Information on the VAST challenge 2019: https://vast-challenge.github.io/2019/overview.html
Information on the specific mini-challenge we endeavored to solve: https://vast-challenge.github.io/2019/MC2.html
A live demo of the dashboard is available at: https://bryce-walsh.github.io/VAFinalProject/map.html
Our system is divided into two views. On the left is a map of St. Himark where the color of each neighborhood maps to the estimated average radiation level of that neighborhood (Green=Low, Red=High). There is a checkbox on the lower left that toggles whether the map will alter the opacity of a neighborhood based on the average uncertainty of that neighborhood (as calculated by the data processing pipeline below). The system also shows the locations of all of the static sensors and mobile sensors as blue and yellow dots respectively. The user can mouse over these dots to see a tooltip which displays the id of the sensor as well as it’s typeand uncertainty value. They can also mouse over a neighborhood and the name of the neighborhood as well as its radiation and uncertainty values for the current timestamp will appear in the upper left corner of the map area. The right view consists of two line graphs of the average radiation level over time as calculated from either the mobile sensors (top) or the static sensors (bottom). The slider across the top controls the timestamp displayed on the map and is lined up with X-axis of these graphs so that the user can drag the slider to view the map at a particular timestamp which they find interesting on the graph. There is also a play/pause button which allows the user to watch the data on the map play out over time.

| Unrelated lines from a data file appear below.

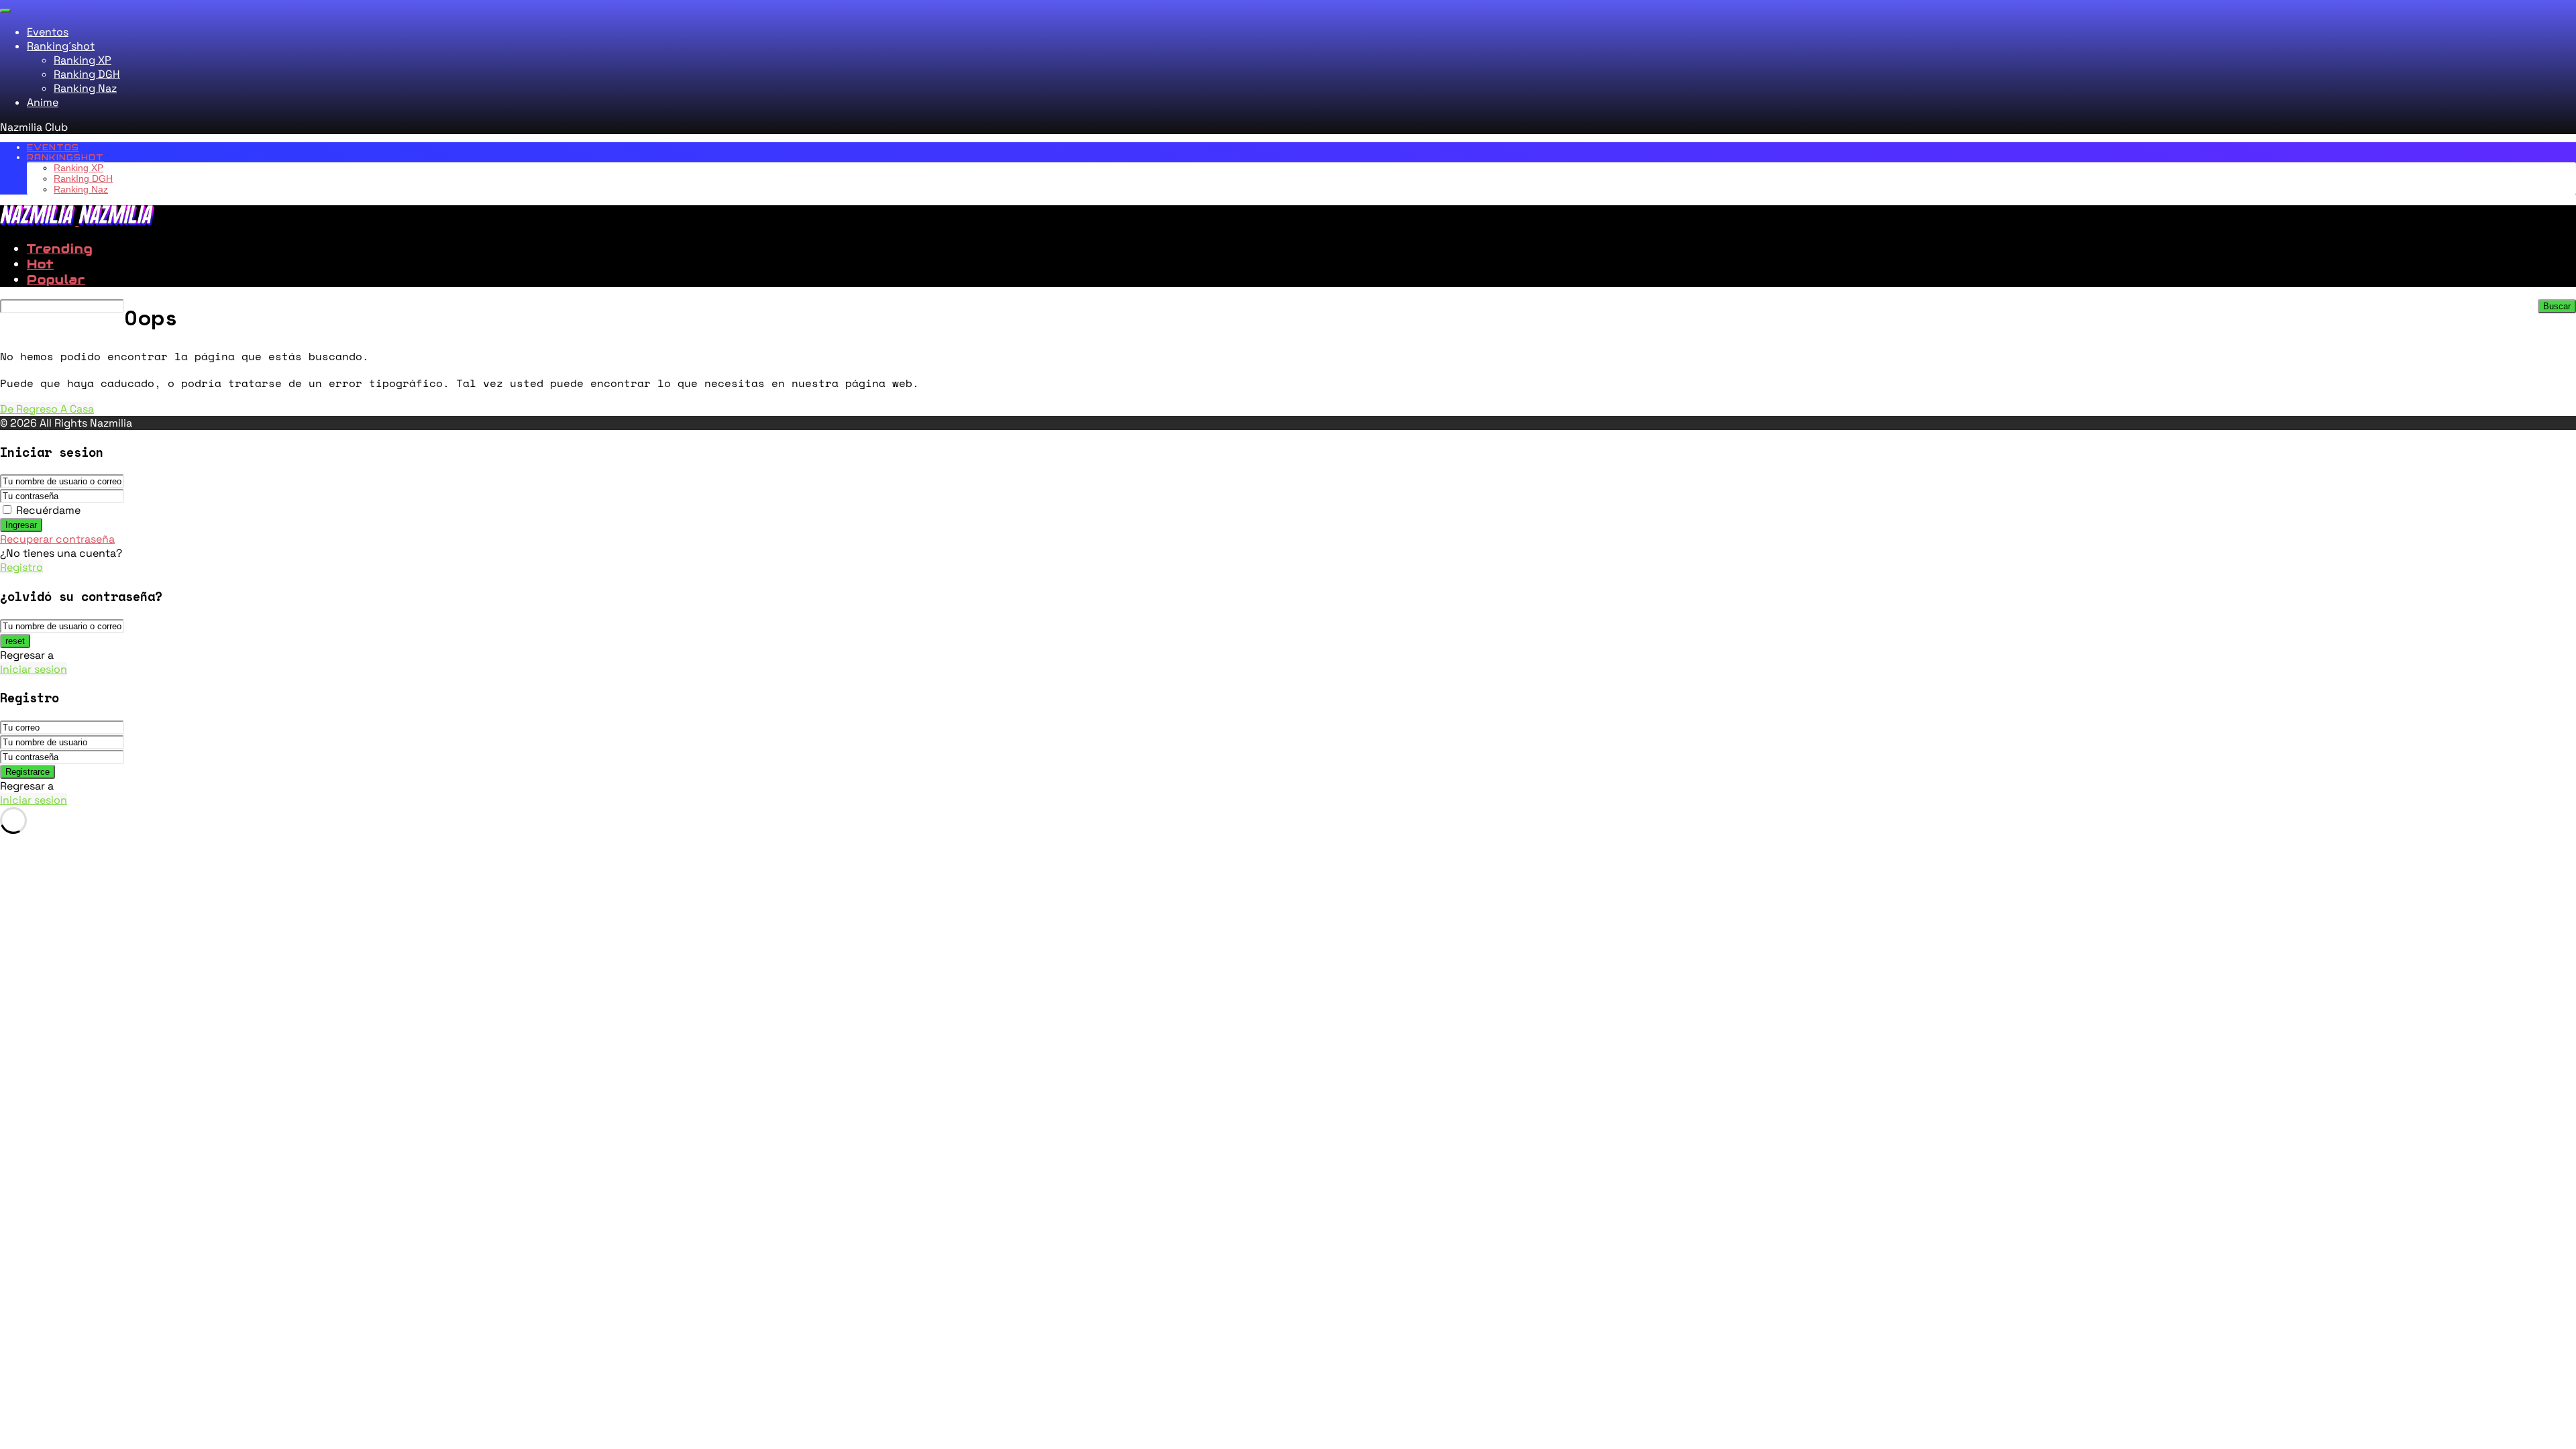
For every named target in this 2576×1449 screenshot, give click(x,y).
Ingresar (21, 525)
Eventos (47, 32)
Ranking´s (61, 46)
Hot (40, 264)
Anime (42, 102)
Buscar (2557, 306)
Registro (21, 567)
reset (15, 641)
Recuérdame (48, 510)
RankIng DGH (83, 178)
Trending (60, 248)
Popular (56, 279)
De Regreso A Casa (47, 409)
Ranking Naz (85, 88)
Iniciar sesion (33, 669)
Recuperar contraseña (57, 539)
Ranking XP (82, 60)
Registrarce (27, 772)
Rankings (65, 157)
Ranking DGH (87, 74)
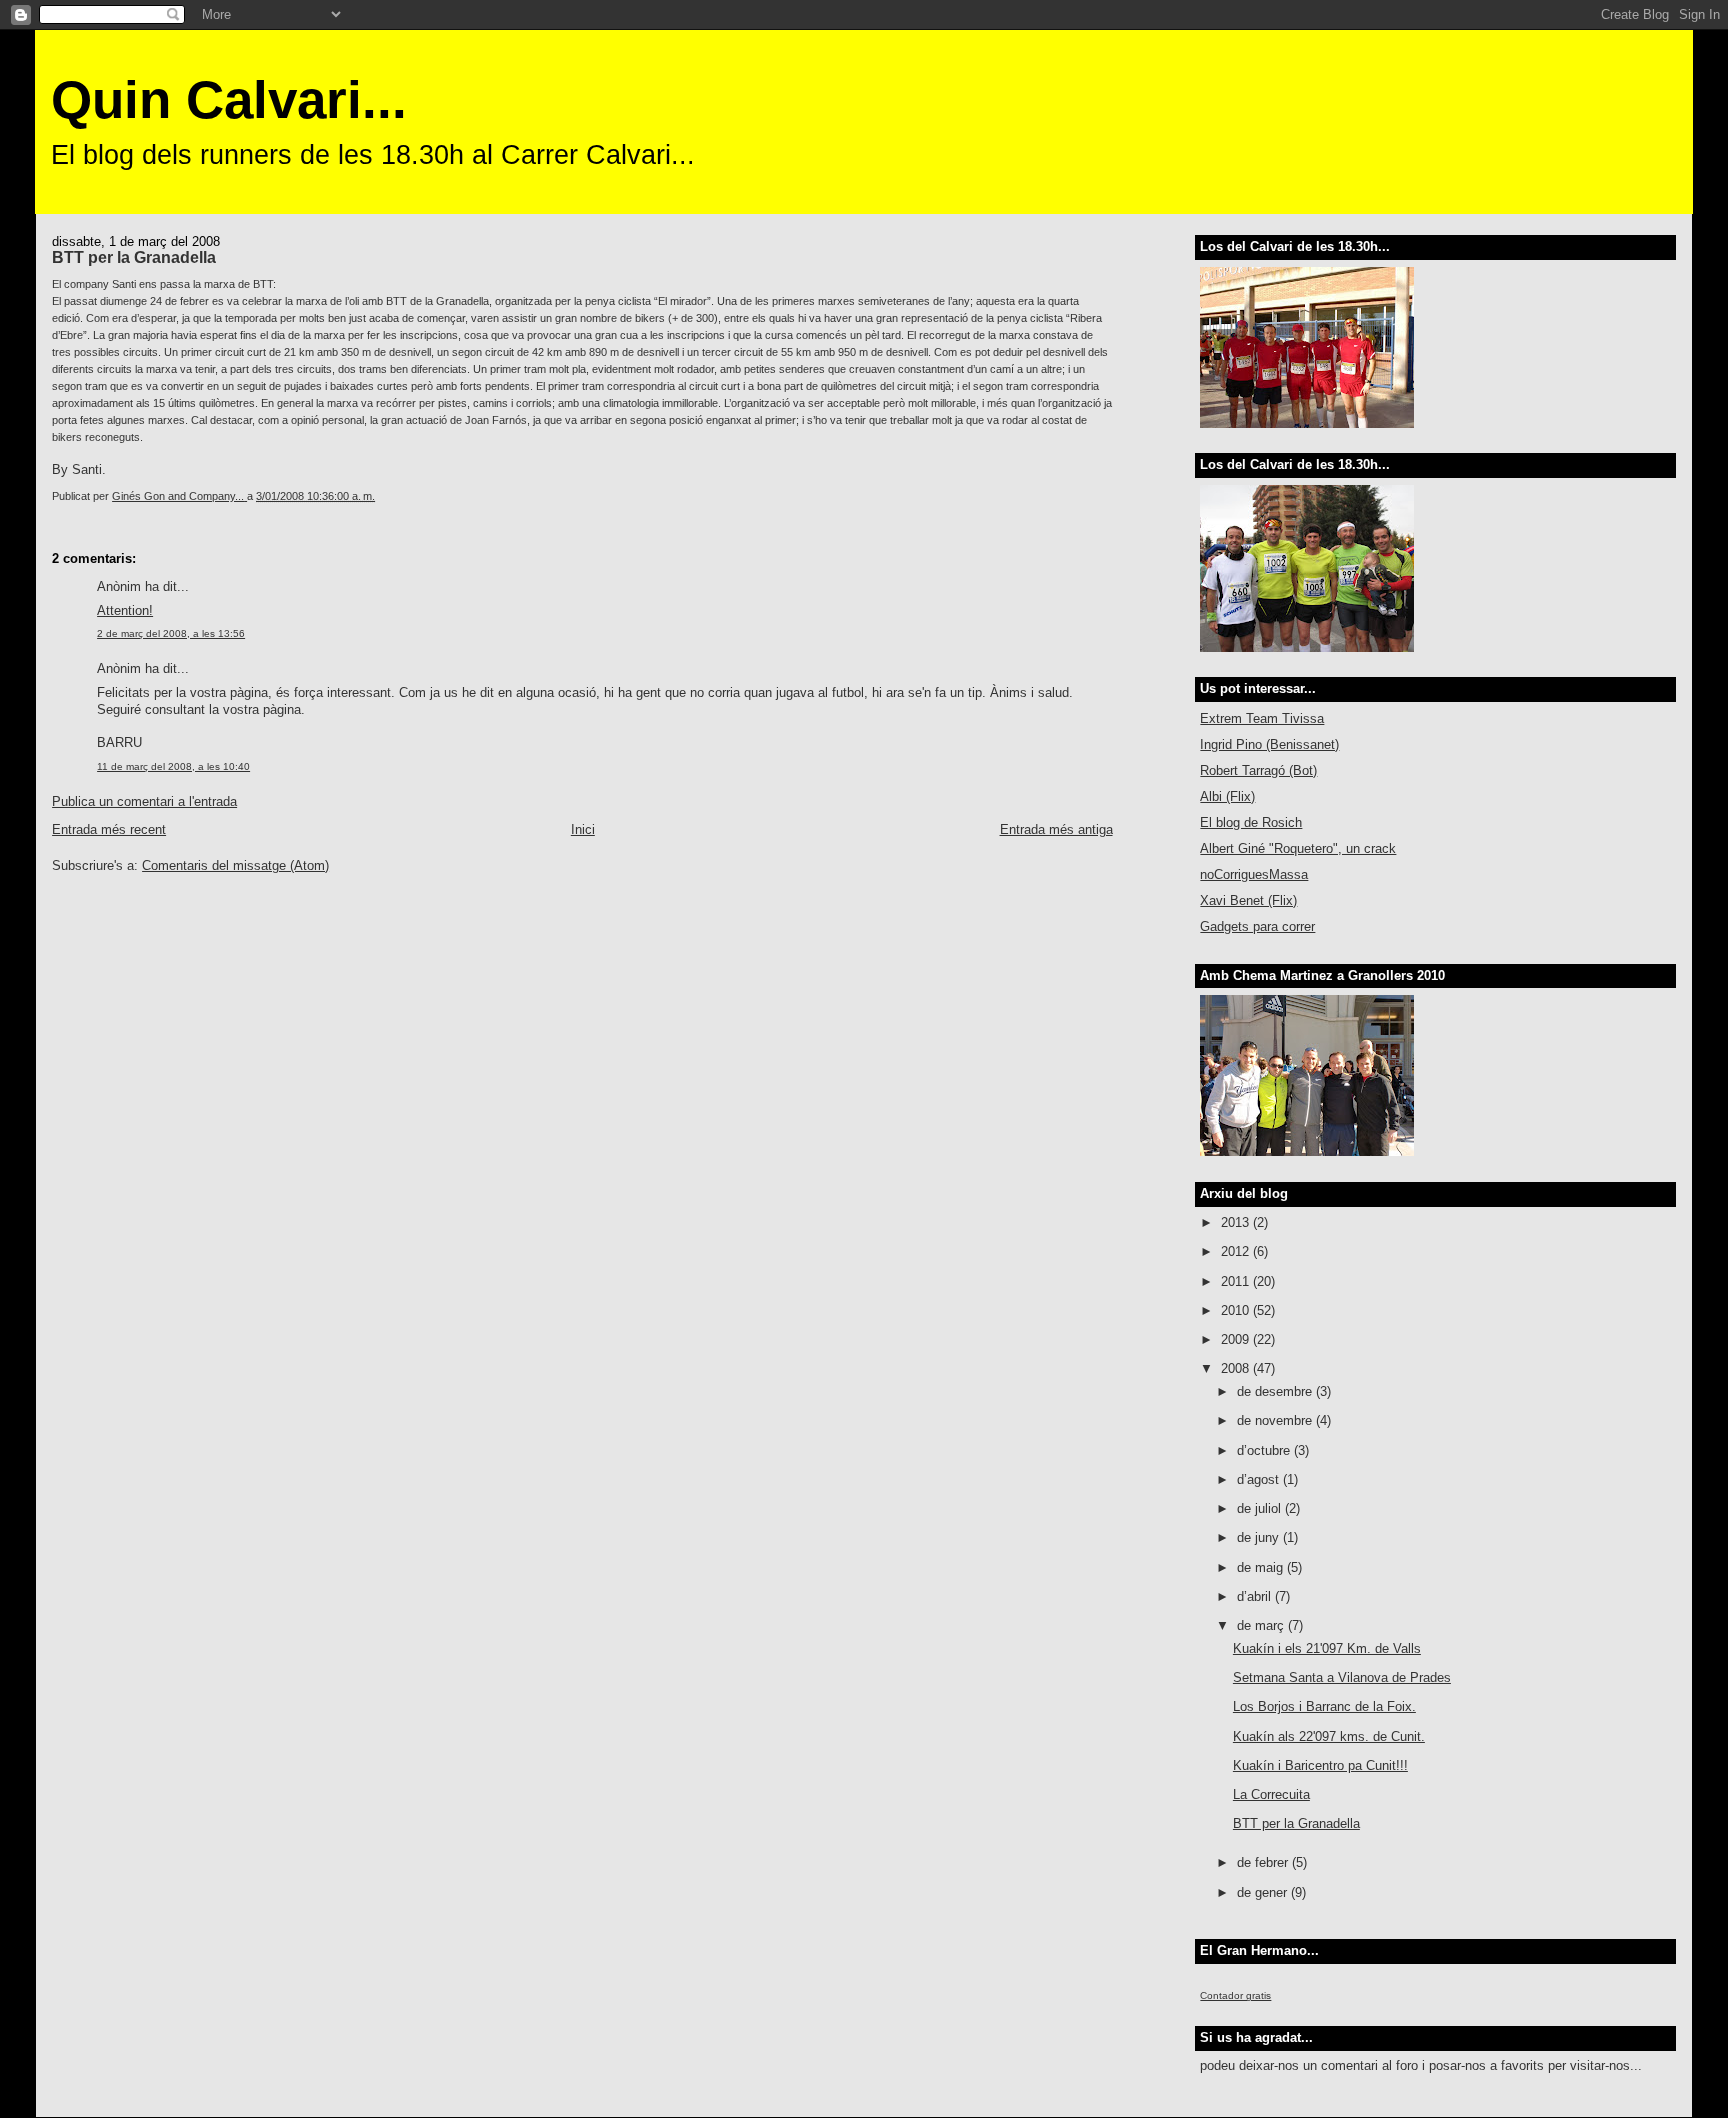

Most of our data analysis took place in calculating the uncertainty values for each sensor and then creating a combined value for each neighborhood. In order to create an uncertainty value, we joined the static and mobile datasets, and selected only rows in which there was a mobile sensor within 0.7 kilometers of a static sensor. 0.7 kilometers was chosen because it was close enough that we thought the readings should be roughly the same, but far enough that most mobile sensors would pass within this range. We treated the static sensor as ground truth, so they had an uncertainty of 0. The uncertainty value that we calculated for each mobile sensor was the average difference between the mobile sensor and static sensor readings when they were within 0.7 km. For sensors that didn’t pass within this range, we gave the maximum uncertainty value of 32. Once we had uncertainty values for each sensor, we calculated uncertainty and radiation values for each neighborhood. A neighborhood’s radiation value was calculated based on the average reading of the sensors within the bounding rectangle of a neighborhood (the rectangle that fully captures the neighborhood) plus a buffer of 20px (since we thought that sensors slightly outside the neighborhood would still be pertinent). The uncertainty value was calculated based on the average uncertainty of the sensors within this bounding rectangle, divided by the number of sensors in the neighborhood (since more sensors means less uncertainty). The data from the mini challenge has readings for every sensor taken every five seconds across the 4 day period. In order to decrease the size of the dataset and speed up data processing, we preprocessed the data by averaging the readings for every 5 second period across each 10 minute period. The result was a dataset with granularity down to every 10 minutes which we used for the above analysis.
Based on the data in the static and mobile sensor graphs, the earthquake occurs on Thursday evening at around 4 pm. It is at this point that we see a large spike in both the mobile sensor and static sensor readings. The east side of the town seems to have been hit hardest, and has the highest radiation readings. Particularly in Safe Town, Cheddarford, Terrapin Springs, Wilson Forest, and Scenic Vista, there are very high readings that indicate highradiation. In the southeast corner, there are readings above 1000, but also higher uncertainty levels.